PROBLEM TO WORK ON: Set down only these lines, exactly: the line containing "You are a GUI" and all lines through the end of the data below. Omit pictures.

SUPPLIED RECORDS:

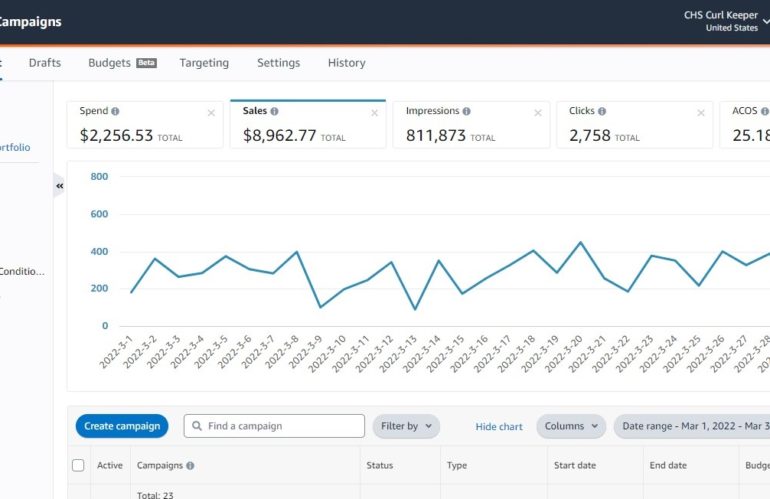Open the Date range picker
This screenshot has width=770, height=499.
pos(692,426)
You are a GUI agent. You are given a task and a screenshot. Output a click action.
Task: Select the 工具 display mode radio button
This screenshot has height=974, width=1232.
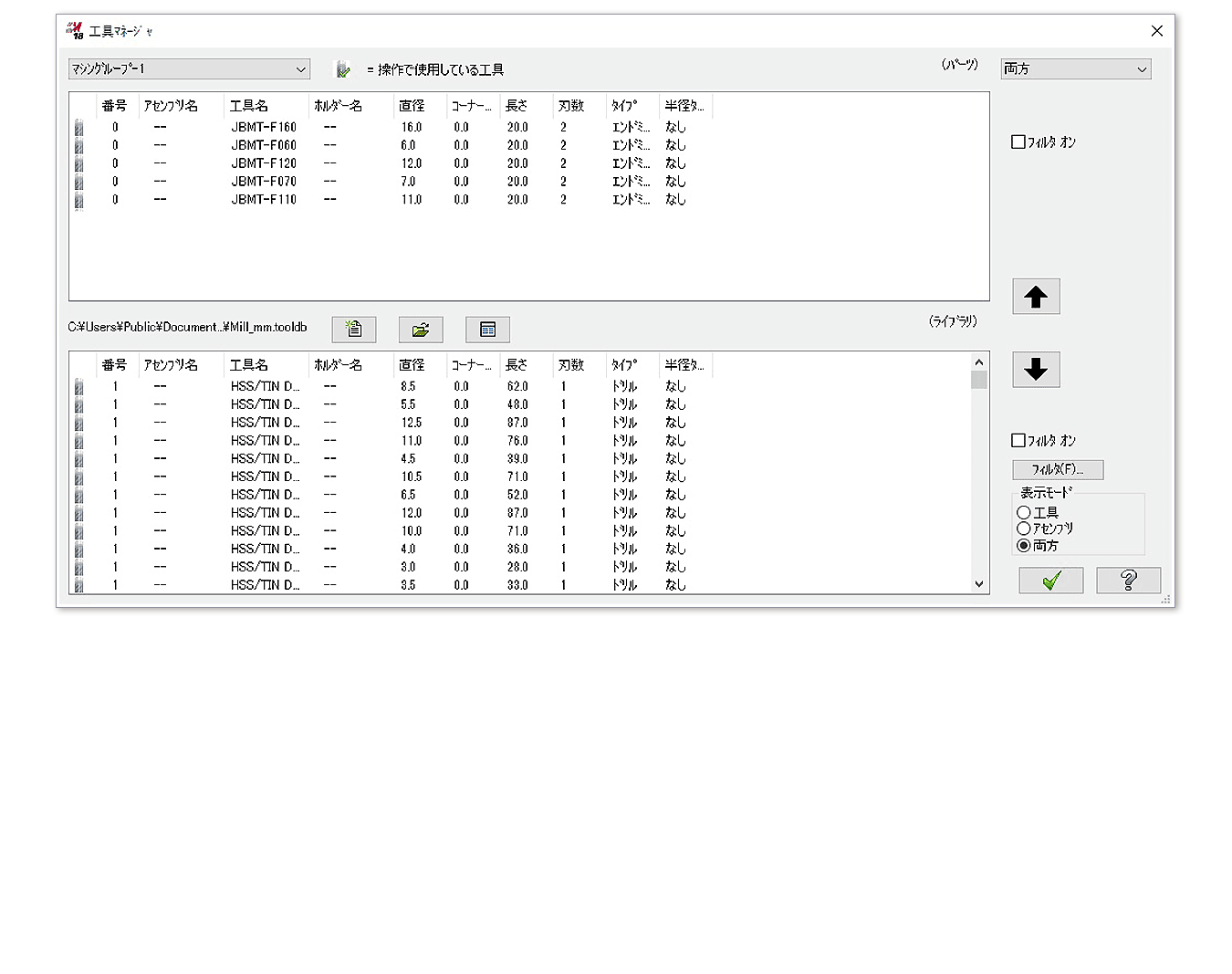[1024, 513]
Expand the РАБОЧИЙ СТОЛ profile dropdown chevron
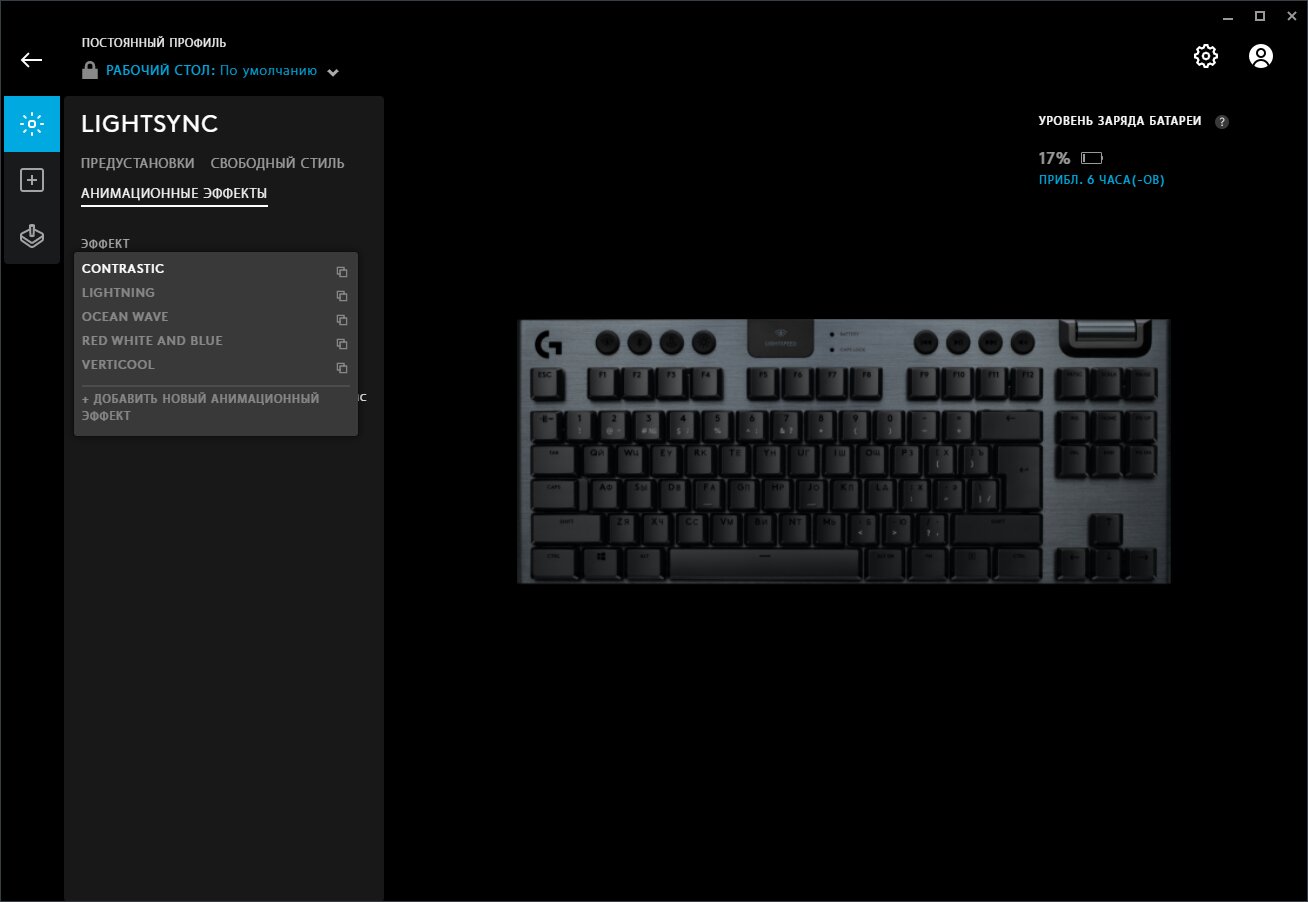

YOUR SOLUTION:
You are a GUI agent. You are given a task and a screenshot. Output a click action.
Task: Select the 工具 display mode radio button
This screenshot has height=974, width=1232.
[1024, 513]
Expand the РАБОЧИЙ СТОЛ profile dropdown chevron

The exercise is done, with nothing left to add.